Getting started

Installing Melpa

To use the MELPA repository, you'll need an Emacs with package.el and TLS support, ie. Emacs 24.1 or greater. To test TLS support you can visit a HTTPS URL, for example with M-x eww RET https://wikipedia.org RET.

Consider using Emacs 26.3 or greater; otherwise you will have to add a kludge to work around a bug described in Known Issues below.

Enable installation of packages from MELPA by adding an entry to package-archives after (require 'package) and before the call to package-initialize in your init.el or .emacs file:

(require 'package)
(add-to-list 'package-archives '("melpa" . "https://melpa.org/packages/") t)
;; Comment/uncomment this line to enable MELPA Stable if desired.  See `package-archive-priorities`
;; and `package-pinned-packages`. Most users will not need or want to do this.
;;(add-to-list 'package-archives '("melpa-stable" . "https://stable.melpa.org/packages/") t)
(package-initialize)

Note that you'll need to run M-x package-refresh-contents or M-x package-list-packages to ensure that Emacs has fetched the MELPA package list before you can install packages with M-x package-install or similar.

Installing Melpa Stable

To use the stable package repository instead of the default “bleeding-edge” repository, use this instead of "melpa":

(add-to-list 'package-archives
             '("melpa-stable" . "https://stable.melpa.org/packages/") t)

Installing a package

To install a package run M-x package-install. See Package Installation for details about that and Emacs Lisp Packages for even more information about Emacs' package manager.

Customizations

What if you only want some of your packages to be installed from MELPA, and the rest from Marmalade or elsewhere?

In Emacs 24.4 and later, package-pinned-packages allows you to exclude or include versions according to their source. For users using older versions of Emacs, we provide a package-filter.el package (available in MELPA) that will allow you to enable only certain packages or exclude certain packages. You can install the package manually by pasting this into your *scratch* buffer and evaluating it.

(progn
  (switch-to-buffer
    (url-retrieve-synchronously
      "https://raw.github.com/melpa/package-filter/master/package-filter.el"))
  (package-install-from-buffer  (package-buffer-info) 'single))

You can then customize two variables:

package-archive-enable-alist

Optional Alist of enabled packages used by package-filter. The format is (ARCHIVE . PACKAGE ...), where ARCHIVE is a string matching an archive name inpackage-archives, PACKAGE is a symbol of a package in ARCHIVE to enable.

If no ARCHIVE exists in the alist, all packages are enabled.

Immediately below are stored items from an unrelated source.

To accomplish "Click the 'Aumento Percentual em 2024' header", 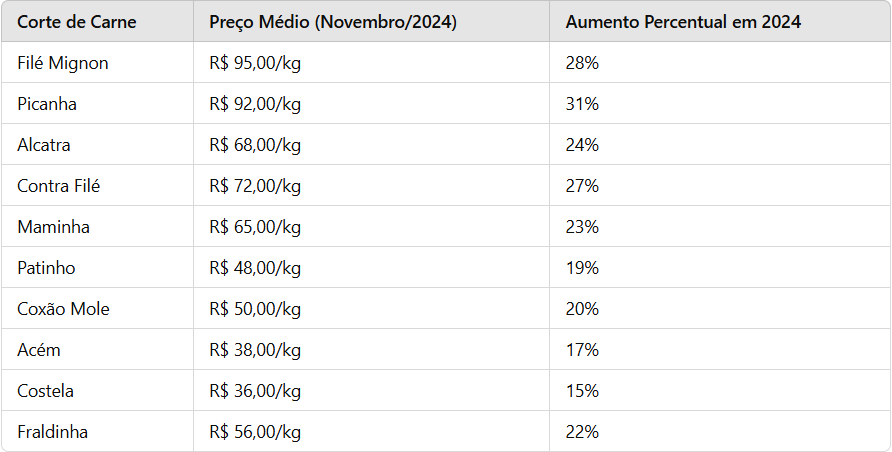I will (683, 22).
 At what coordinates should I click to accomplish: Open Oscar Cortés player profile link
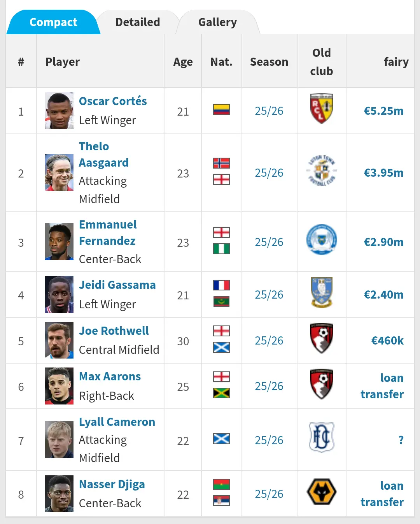pyautogui.click(x=113, y=101)
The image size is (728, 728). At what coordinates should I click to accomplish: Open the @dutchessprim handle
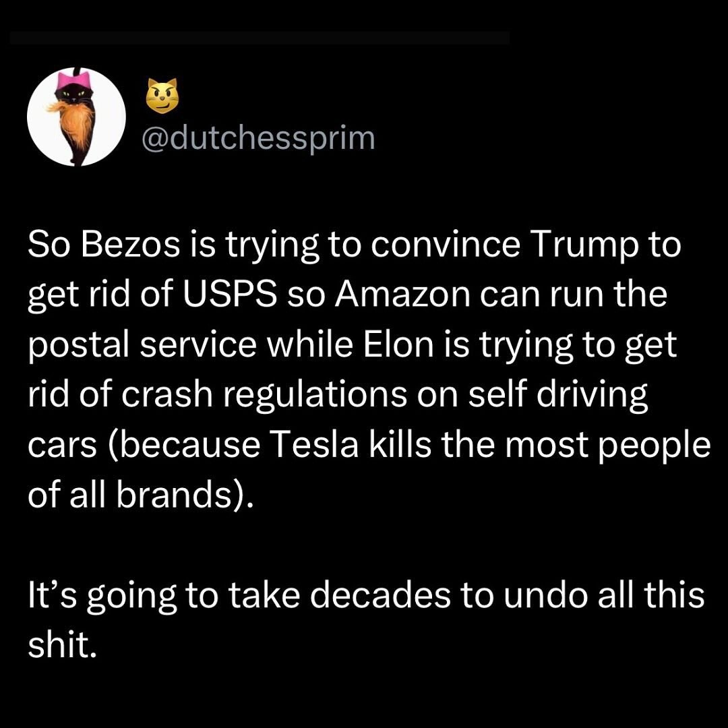[x=258, y=138]
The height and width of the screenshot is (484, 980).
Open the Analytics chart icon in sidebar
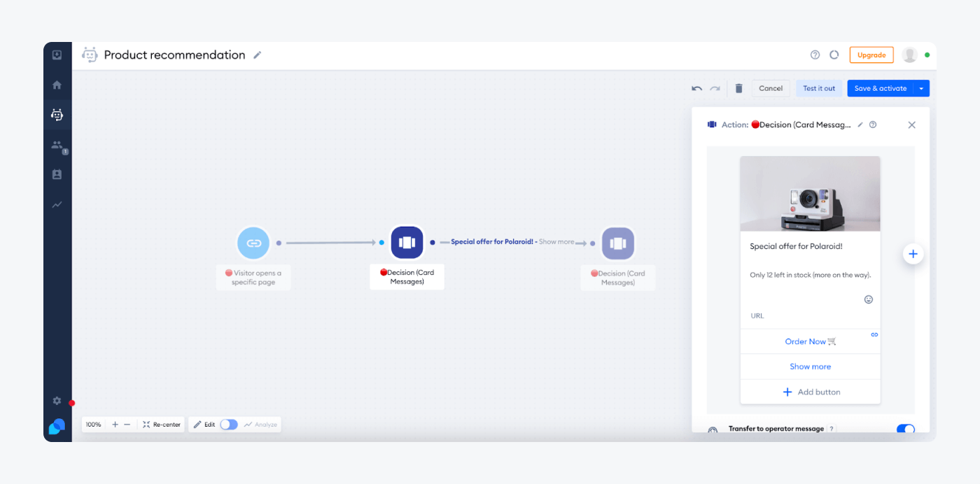coord(57,205)
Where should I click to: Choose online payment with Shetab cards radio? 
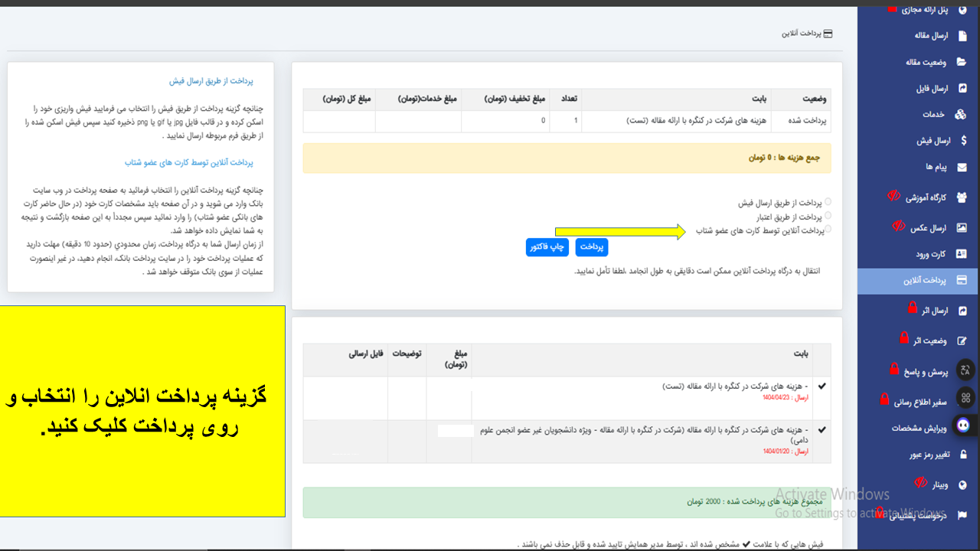(828, 229)
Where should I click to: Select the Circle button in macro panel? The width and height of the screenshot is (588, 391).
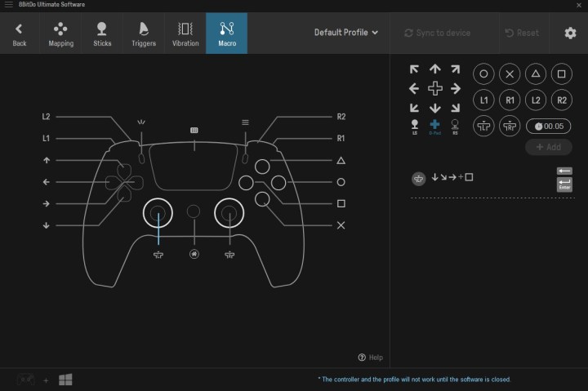click(483, 73)
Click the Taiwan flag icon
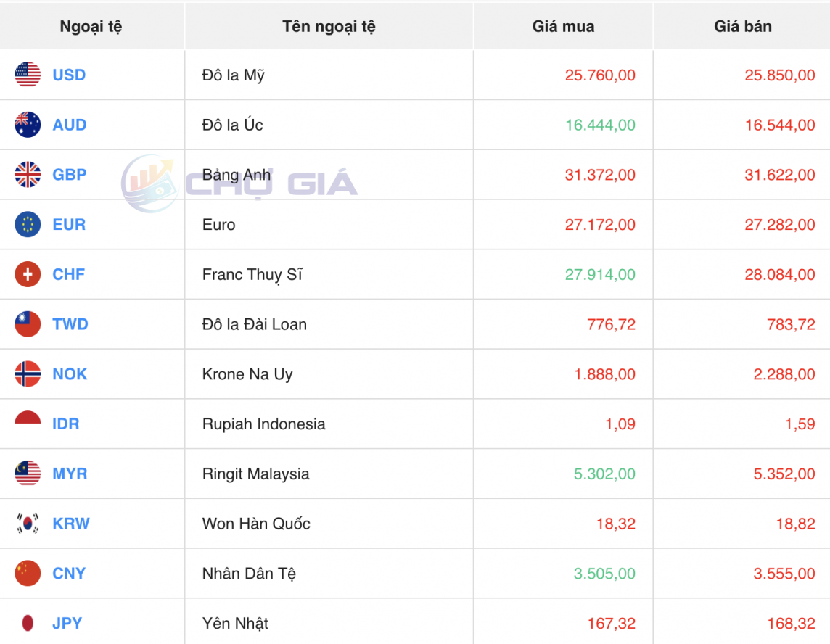The width and height of the screenshot is (830, 644). [x=28, y=324]
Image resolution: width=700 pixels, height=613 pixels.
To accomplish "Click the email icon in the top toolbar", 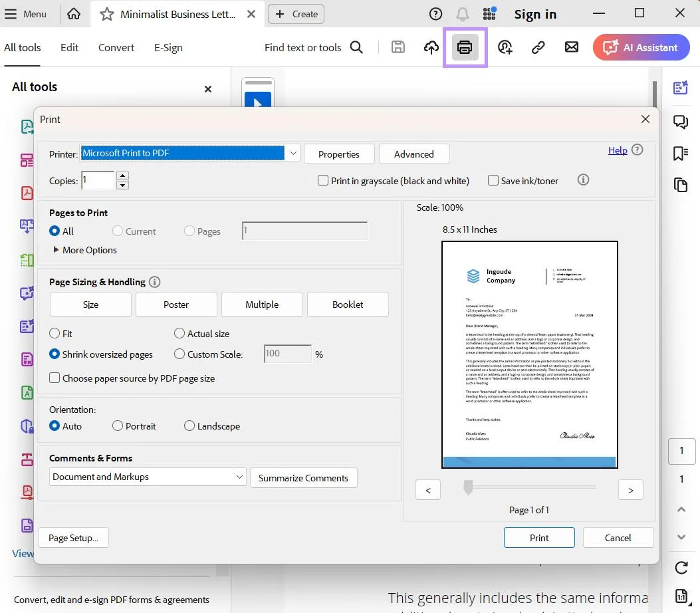I will pos(571,47).
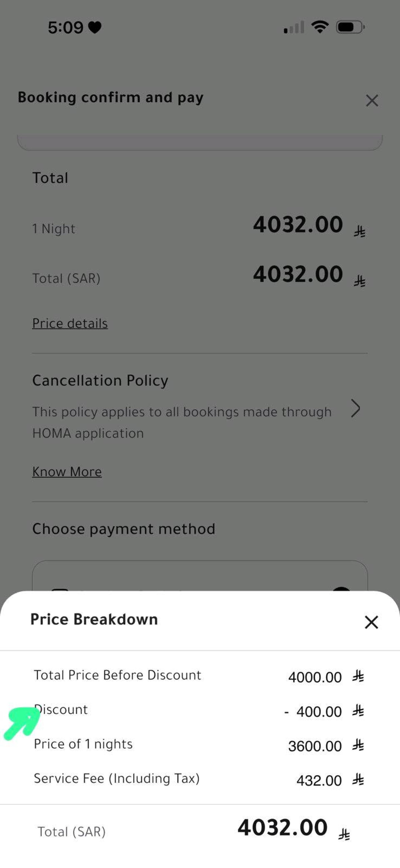Close the Price Breakdown sheet
Viewport: 400px width, 868px height.
(x=371, y=622)
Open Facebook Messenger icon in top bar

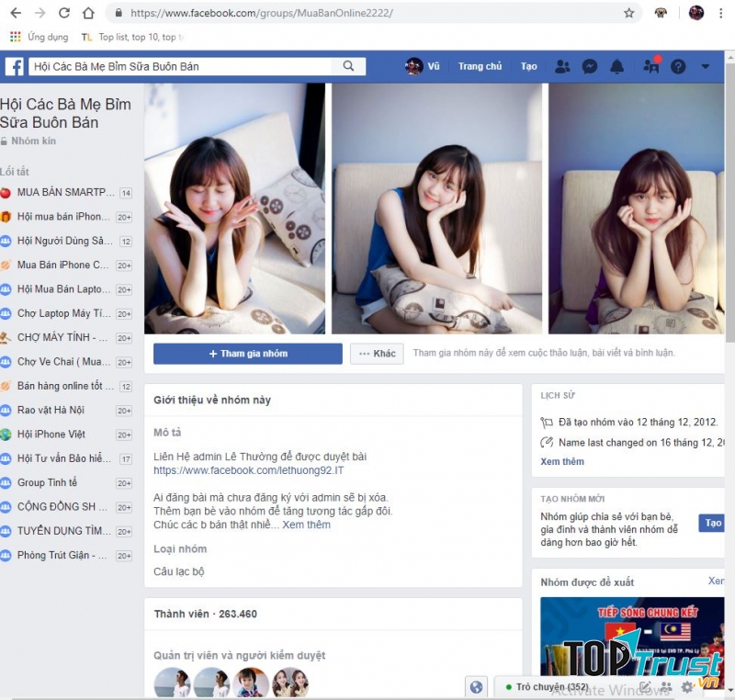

package-archive-exclude-alist

Alist of packages excluded by package-filter. The format is (ARCHIVE . PACKAGE ...), where ARCHIVE is a string matching an archive name in package-archives, PACKAGE is a symbol of a package in that archive to exclude.

Any specified package is excluded regardless of the value of package-archive-enable-alist

Known Issues

Failed to download ‘MELPA’ archive

This occasionally happens when using Emacs <= 26.2 with Gnutls >= 3.6. The recommended fix is to update to Emacs 26.3 or greater. Alternatively you can disable TLS1.3 by adding the following setting early in your init file. For more information see Emacs bug#34341.

(setq gnutls-algorithm-priority "NORMAL:-VERS-TLS1.3")

Dependency order is reversed

There is a small bug in Emacs 24’s package.el such that the dependency order comes out backwards. The problem is patched by some advice.

(defadvice package-compute-transaction
    (around package-compute-transaction-fix activate)
  "Fix order of requirements."
  (let ((package-list (ad-get-arg 0)))
    (let (package-list)
      (ad-set-args 0 (list nil  (ad-get-arg 1)))
      ad-do-it)
    (dolist (elt (nreverse ad-return-value))
      (setq package-list (cons elt (delq elt package-list))))
    (setq ad-return-value package-list)))

Updating Packages

After running package-list-packages, type U (mark Upgradable packages) and then x (eXecute the installs and deletions). When it’s done installing all the packages it will ask if you want to delete the obsolete packages and so you can hit y (Yes).

If you run into a problem installing or upgrading, you may need to go into your ~/.emacs.d/elpa/ directory and delete packages that are installed multiple times. This can happen when the install times out.

Adding a Package

In so many words, fork the project's source tree and create a pull request with a recipe for your package. The README.md file on GitHub has more details.

Development

https://github.com/melpa/melpa

Contributions are welcome. Currently, the builder supports packages using Git, Mercurial, and EmacsWiki (deprecated due to security concerns). Support for Bazaar, CVS, Darcs, Fossil and Subversion has been removed due to very limited use.